***** Data entries *****
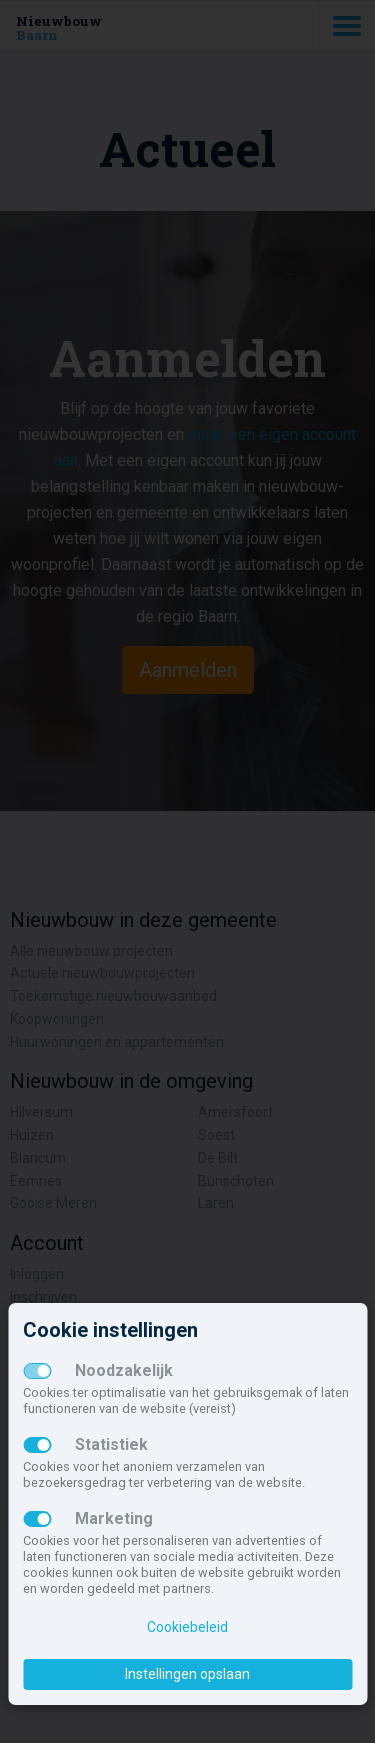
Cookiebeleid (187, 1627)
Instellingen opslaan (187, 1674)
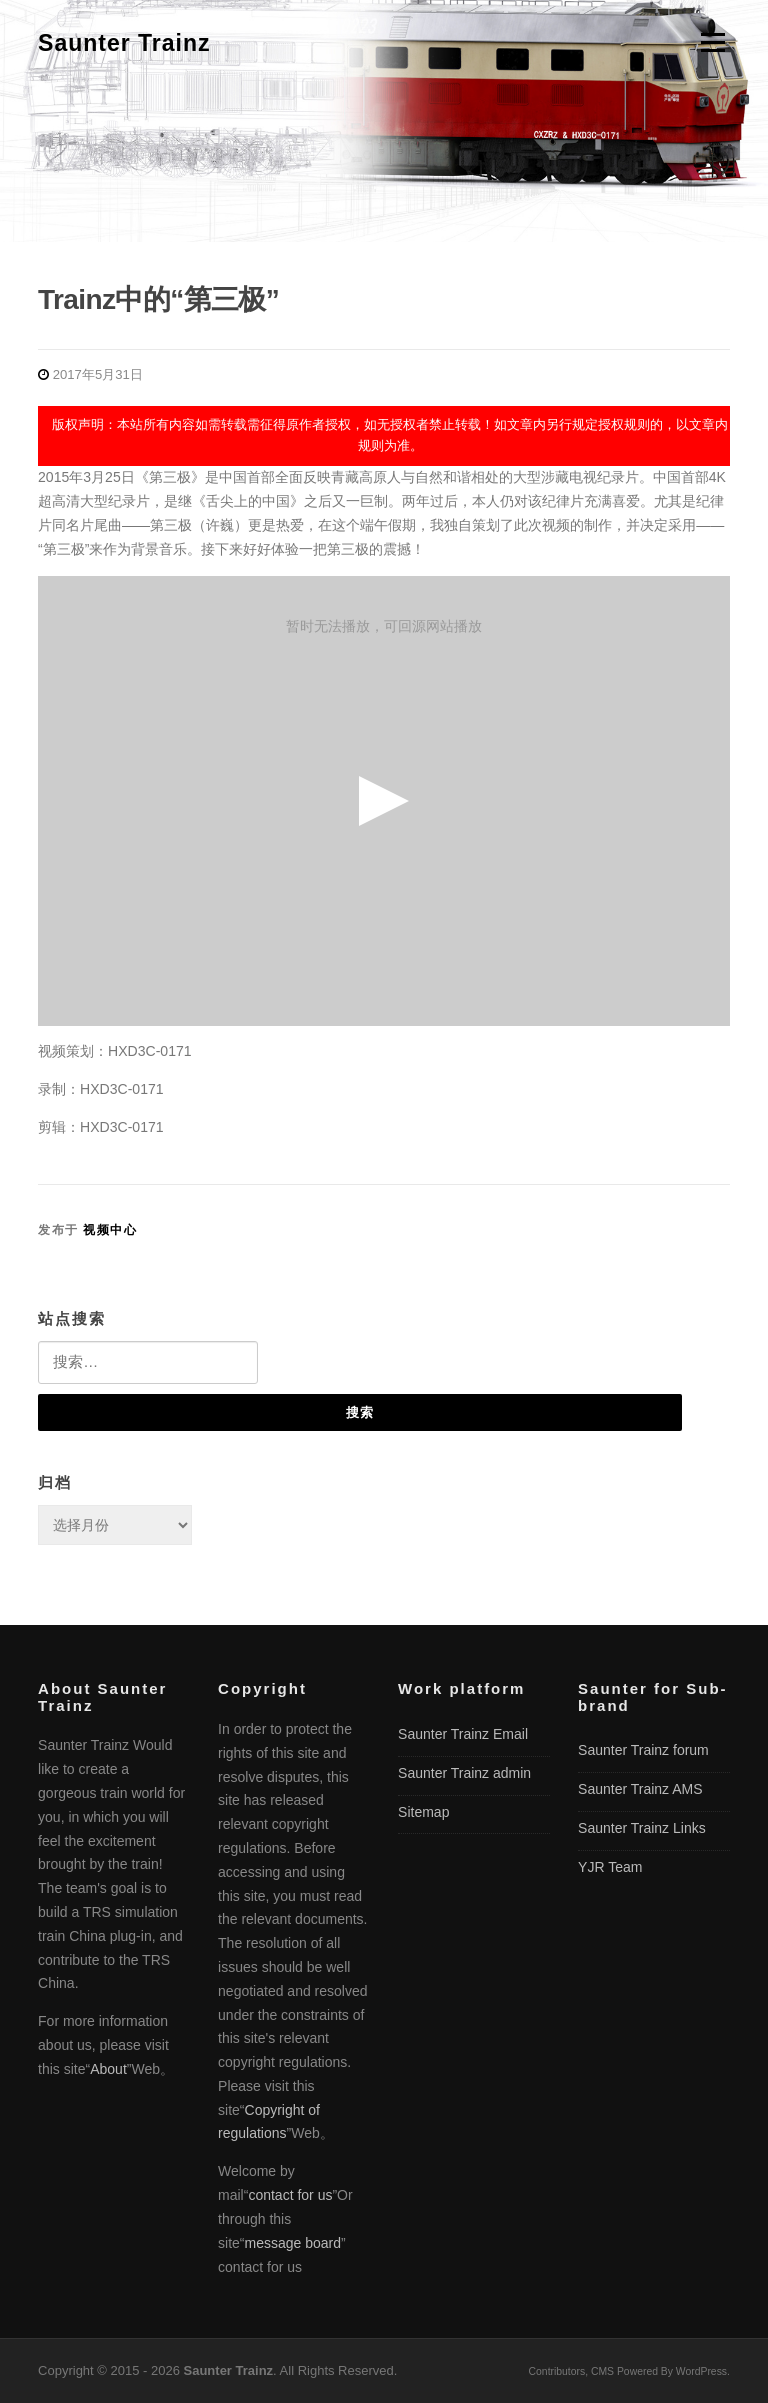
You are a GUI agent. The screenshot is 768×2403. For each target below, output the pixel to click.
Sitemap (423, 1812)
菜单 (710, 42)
*****
Rewrite the lines above as a numbered list, omitting any blank lines and leaving the pictures out of the answer.

1. Cookiebeleid (187, 1627)
2. Instellingen opslaan (187, 1674)
3. You are a GUI agent. The screenshot is 768×2403. For each target below, output the pixel to click.
4. Sitemap (423, 1812)
5. 菜单 (710, 42)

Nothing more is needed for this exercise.